The lines from the start of the data through the line with "Given: Open the Labs menu in menubar" are to be returned verbatim; all later lines are to be omitted.

Available data >>
* * * * * * * * *

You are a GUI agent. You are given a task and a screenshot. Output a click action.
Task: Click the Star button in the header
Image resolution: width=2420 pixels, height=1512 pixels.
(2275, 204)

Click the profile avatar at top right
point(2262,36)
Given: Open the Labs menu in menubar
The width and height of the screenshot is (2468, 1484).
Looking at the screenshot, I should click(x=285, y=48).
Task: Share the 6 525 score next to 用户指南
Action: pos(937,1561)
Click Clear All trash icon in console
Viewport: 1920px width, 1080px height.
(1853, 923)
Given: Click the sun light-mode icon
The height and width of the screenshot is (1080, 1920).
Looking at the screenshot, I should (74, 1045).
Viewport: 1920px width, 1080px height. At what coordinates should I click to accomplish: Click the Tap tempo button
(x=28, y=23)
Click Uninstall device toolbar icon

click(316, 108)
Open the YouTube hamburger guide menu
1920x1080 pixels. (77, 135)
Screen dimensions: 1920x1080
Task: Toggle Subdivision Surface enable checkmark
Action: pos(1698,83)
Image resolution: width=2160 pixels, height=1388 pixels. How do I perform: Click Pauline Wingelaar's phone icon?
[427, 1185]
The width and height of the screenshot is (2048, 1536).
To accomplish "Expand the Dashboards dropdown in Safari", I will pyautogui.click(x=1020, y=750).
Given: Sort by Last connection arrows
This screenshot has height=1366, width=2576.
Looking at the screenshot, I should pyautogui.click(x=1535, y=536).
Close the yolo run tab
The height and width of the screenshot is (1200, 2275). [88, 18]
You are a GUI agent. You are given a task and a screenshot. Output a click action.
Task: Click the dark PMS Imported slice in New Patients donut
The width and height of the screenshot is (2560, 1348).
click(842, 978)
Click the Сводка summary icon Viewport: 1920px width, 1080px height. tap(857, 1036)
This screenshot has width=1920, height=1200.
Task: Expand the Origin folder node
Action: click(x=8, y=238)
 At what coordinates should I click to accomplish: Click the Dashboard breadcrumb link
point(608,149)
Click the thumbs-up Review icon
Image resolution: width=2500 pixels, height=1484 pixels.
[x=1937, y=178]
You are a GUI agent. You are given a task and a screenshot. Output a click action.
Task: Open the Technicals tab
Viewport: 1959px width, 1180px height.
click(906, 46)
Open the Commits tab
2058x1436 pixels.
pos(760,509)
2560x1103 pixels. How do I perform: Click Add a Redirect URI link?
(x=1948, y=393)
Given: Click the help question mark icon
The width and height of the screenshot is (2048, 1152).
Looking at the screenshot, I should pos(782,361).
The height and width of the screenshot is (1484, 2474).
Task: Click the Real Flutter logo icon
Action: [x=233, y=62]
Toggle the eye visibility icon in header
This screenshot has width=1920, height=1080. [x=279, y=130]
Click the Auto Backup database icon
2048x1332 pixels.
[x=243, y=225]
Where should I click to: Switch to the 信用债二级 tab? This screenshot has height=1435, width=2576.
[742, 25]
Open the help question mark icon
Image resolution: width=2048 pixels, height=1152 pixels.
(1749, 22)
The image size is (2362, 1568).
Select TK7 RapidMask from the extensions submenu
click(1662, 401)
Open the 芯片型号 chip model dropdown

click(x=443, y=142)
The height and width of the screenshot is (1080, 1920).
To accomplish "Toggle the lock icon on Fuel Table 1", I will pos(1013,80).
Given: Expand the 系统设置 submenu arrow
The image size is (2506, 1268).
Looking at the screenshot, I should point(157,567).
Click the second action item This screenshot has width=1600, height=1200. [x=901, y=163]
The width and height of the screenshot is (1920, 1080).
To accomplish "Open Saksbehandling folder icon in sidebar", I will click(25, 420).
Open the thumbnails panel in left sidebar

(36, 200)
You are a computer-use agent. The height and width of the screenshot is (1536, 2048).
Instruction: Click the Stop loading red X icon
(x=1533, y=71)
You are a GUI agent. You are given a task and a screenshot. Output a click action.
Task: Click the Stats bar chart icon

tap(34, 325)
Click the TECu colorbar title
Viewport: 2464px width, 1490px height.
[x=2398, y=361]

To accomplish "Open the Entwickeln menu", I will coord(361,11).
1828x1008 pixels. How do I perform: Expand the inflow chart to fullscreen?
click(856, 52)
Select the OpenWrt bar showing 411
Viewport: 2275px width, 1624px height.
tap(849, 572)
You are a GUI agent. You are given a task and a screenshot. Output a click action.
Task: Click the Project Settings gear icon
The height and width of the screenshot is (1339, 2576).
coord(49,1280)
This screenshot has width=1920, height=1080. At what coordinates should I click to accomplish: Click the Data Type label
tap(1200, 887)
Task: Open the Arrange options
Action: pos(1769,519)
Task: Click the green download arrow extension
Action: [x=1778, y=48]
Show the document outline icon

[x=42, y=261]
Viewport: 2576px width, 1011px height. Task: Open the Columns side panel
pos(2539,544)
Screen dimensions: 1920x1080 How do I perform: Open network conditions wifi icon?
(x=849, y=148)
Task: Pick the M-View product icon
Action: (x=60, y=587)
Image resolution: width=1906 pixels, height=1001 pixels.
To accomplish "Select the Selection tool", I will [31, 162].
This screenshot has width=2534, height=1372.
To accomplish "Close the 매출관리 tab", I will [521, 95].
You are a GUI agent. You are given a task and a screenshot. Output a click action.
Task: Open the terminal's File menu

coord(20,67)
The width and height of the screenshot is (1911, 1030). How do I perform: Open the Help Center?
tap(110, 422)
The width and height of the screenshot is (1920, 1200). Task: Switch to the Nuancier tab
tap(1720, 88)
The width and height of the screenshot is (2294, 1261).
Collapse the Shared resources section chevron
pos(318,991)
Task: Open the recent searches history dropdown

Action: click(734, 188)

* * * * * * * * *

Problem solution >>
You are a GUI agent. You are given a task and a screenshot. Output a click action.
Task: Click the Star button in the header
Image resolution: width=2420 pixels, height=1512 pixels.
(2275, 204)

Click the profile avatar at top right
point(2262,36)
Given: Open the Labs menu in menubar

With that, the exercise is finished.